Exercise. Rewrite the rows starting at their first line and ending at the line containing "This screenshot has", with "Output" replaced by "Return" and nothing else changed. Give only those lines.
START The input
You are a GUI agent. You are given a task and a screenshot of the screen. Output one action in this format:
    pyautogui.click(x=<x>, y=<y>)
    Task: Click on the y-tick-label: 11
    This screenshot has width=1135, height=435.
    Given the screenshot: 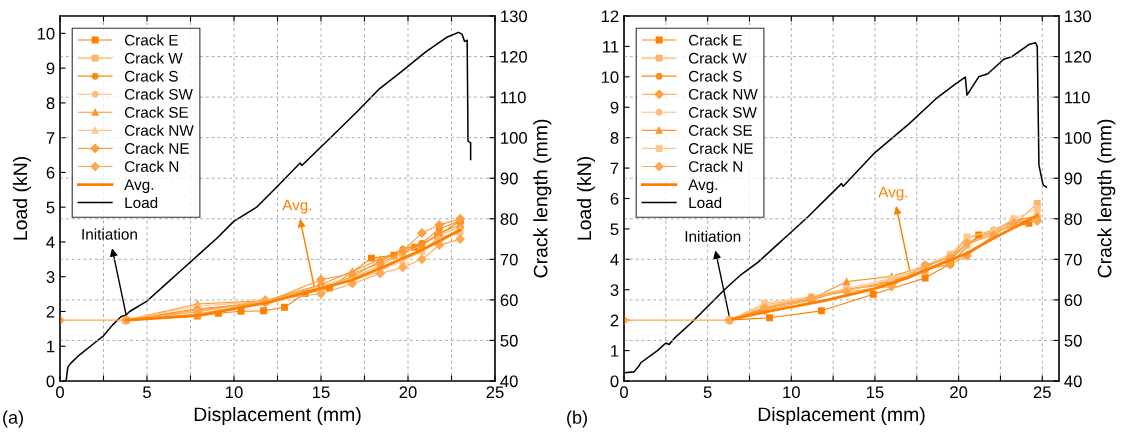 What is the action you would take?
    pyautogui.click(x=611, y=46)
END The input
Solution to the exercise.
You are a GUI agent. You are given a task and a screenshot of the screen. Return one action in this format:
    pyautogui.click(x=<x>, y=<y>)
    Task: Click on the y-tick-label: 11
    This screenshot has width=1135, height=435.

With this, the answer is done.